Where did the time go? Today’s the day – September 23, 2013. This is compliance day for most of the Omnibus Rule changes. I had a feeling this deadline would catch up with me faster than I would be able to blog my 10 tips, so I’m going to count “TIP TWO” as tips TWO through SEVEN so as to make my own deadline. I will post TIP TEN before midnight tonight…
Here are TIPS FOUR and FIVE (aka EIGHT and NINE) —
Business Associates: before you sign that Business Associate Agreement (BAA), make sure you ARE one!
As noted in TIP THREE, entities that create, receive, maintain, or transmit protected health information (PHI) on behalf of another entity are likely to be Business Associates. However, it’s worth taking the time to analyze whether you really are a Business Associate subject to HIPAA before contractually obligating yourself to act like one. By entering into a BAA, not only are you agreeing to take on BA duties and responsibilities, but you may be admitting that you are, in fact, a BA and make it more difficult to establish to the putative Covered Entity or to a court or regulatory authority that you’re not.
To determine if you are a Business Associate, first ask yourself if you are creating, receiving, maintaining, or transmitting PHI on behalf of the Covered Entity. If you are doing any of these things on your own behalf and you are a health care provider, health plan, or clearinghouse, you may be a Covered Entity with respect to the PHI at issue. Alternatively, HIPAA may not even apply (for example, if you’re a provider who doesn’t transmit PHI in electronic form in connectin with a HIPAA-covered transaction).
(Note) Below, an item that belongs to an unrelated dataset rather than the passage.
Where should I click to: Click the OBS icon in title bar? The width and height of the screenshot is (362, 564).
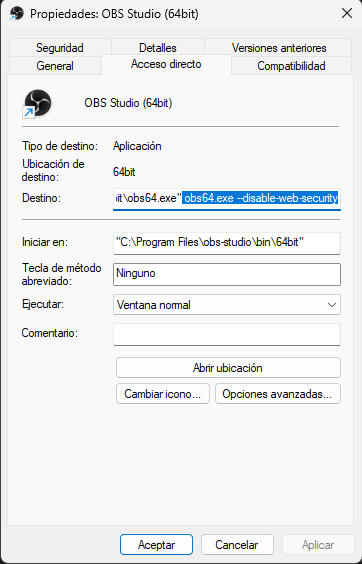pyautogui.click(x=17, y=14)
It’s important that you know your role prior to signing the BAA so that you aren’t bound by contract to take on the BAA role, but also so that you fully understand the implications of a breach. If a breach occurs while the PHI is under your watch (directly, as a result of actions or inactions of workforce members, agents, etc., or indirectly, as a result of actions or inactions of subcontractors, for example) and you are actually the Covered Entity, notifications to HHS and to affected individuals will be your responsibility, as will the determination of whether a reportable breach occurred. A BAA, under which you are purportedly the BA, will not protect you from these obligations, but will certainly muddy the waters and complicate your obligations with respect to the putative Covered Entity.
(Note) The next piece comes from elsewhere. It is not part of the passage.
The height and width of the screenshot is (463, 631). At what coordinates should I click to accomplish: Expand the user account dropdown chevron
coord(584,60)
Check to see if your contractors are actually acting as your agents.
The Omnibus Rule makes it clear that if your “Business Associate” (or “Subcontractor”) is actually an agent, the time frames for notification set forth in your BAA (or Subcontractor Agreement) are off. The day on which the contracted party knew or should have known, by the exercise of reasonable diligence, of a breach will be imputed to you, and your failure to notify HHS, the media, and/or affected individuals within the HIPAA-required timeframes could result in significant penalties.
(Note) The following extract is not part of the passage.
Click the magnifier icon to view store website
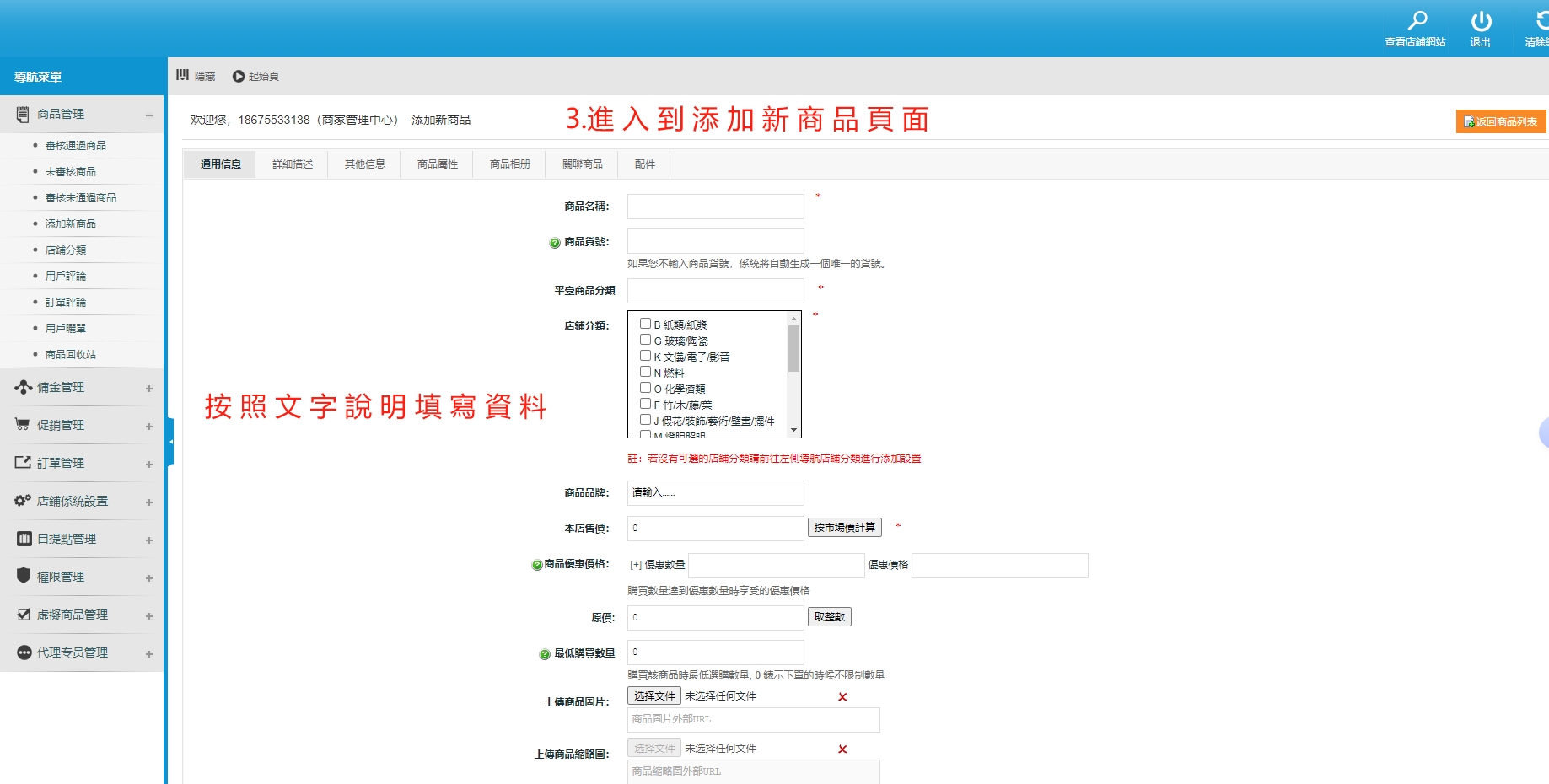 (1417, 21)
The preamble to the Omnibus Rule explains that HHS will look to the federal common law of agency in determining whether an agency relationship exists, and language in a BAA stating that the BA is an “independent contractor” is irrelevant: “Rather, the manner and method in which a covered entity actually controls the service provided decides the analysis.” HHS uses this example of BAA language that shows that the BA is actually an agent of the Covered Entity: the Business Associate “must make available protected health information in accordance with § 164.524 based on the instructions to be provided by or under the direction of” the Covered Entity. The clear message: if you exercise authority and control over the contractor during the course of its provision of contracted services, the contractor may be your agent and you won’t be able to point to a BAA’s notice requirements to say you didn’t know and couldn’t reasonably have known of an unreported breach.